Upload all pages of the PO in one batch. The extraction engine treats multiple pages from the same file as one continuous document — the header fields (PO number, supplier, date) are extracted once, and line items from all pages are collected into the same row set. For multi-page fax POs where the continuation page has no header — just a line-item table continuing from the previous page — the extraction preserves the continuity by associating all items with the PO number identified on the first page.
Does it work if every supplier uses a different PO format?
Yes — this is the defining advantage of semantic extraction over template-based OCR. A template-based tool requires you to create and maintain a separate parsing template (defining zone coordinates or field labels) for each supplier's format. When a supplier changes their PO layout — as happens when they upgrade their ERP or redesign their stationery — the template breaks and must be rebuilt. Semantic extraction reads the document by understanding what each piece of data is, not where it appears on the page. A PO number is a PO number whether it is printed top-right on a Mitsubishi Chemical PO or bottom-center on a local subcontractor's handwritten fax.
How does extraction handle the 8% and 10% consumption tax split?
Japan's dual-rate consumption tax system requires invoices to itemize tax by rate category. For PO extraction, if you add a column that specifies the tax classification logic — for example, Tax Rate (options: 8%, 10%, Tax-Exempt) — classify based on item description — the AI evaluates each line item and assigns the correct rate during extraction. Food items and subscription newspapers get 8%; everything else gets 10%; export transactions and explicitly exempt items get Tax-Exempt. The extracted data arrives with tax rates already assigned, ready for rate-grouped total calculation that matches the invoice's tax breakdown. This is an Inferred Column — the rate is not printed on the PO but is derived from the item description by the AI during extraction.
Can the same workflow handle other Japanese procurement documents?
The column schema approach applies to the full procurement document chain. For quotations (見積書): extract supplier, item, unit price, and validity period — compare against the PO to verify that the ordered price matches the quoted price. For delivery notes (納品書): extract delivered quantities — compare against PO quantities to identify short shipments before the invoice arrives. For invoices (請求書): extract billed amounts and tax breakdown — compare against PO data to verify before payment approval. The same extraction platform handles all four document types, and the same column-naming logic applies: define the fields you want, and the AI locates them by meaning. We cover related document-level workflows in our guide to extracting Japanese bank passbook data, the Australian BAS extraction workflow, and Canadian GST/HST return data extraction.

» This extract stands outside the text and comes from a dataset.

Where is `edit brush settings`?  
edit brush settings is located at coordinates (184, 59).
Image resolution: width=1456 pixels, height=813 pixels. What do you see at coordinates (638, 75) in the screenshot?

From Paper POs to Matched Ledgers
The Japanese procurement document chain — quotation, purchase order, delivery note, invoice — was designed for a world where each document was read by a human who understood the conventions. The PO says "20日締翌月末払い" and the human knows that means payment by the end of the month following the 20th of the billing month. The invoice abbreviates the item name and the human knows it refers to the same product on the PO. The tax classification is implicit in the item description and the human mentally maps it. The friction in procurement digitization has never been that these documents lack structure — they are highly structured — but that the structure depends on shared context between human readers, and a machine that cannot access that context misreads the structure.
PO extraction that reads field meaning rather than field position closes that gap. The PO number becomes a lookup key instead of an OCR error. The payment terms become two columns — settlement day and lag — instead of one garbled string. The tax classification becomes a populated column instead of a head-scratch during invoice review. The procurement team gets back the time they now spend retyping, and the matching workflow — the control point that protects the company's cash — gets faster and more reliable.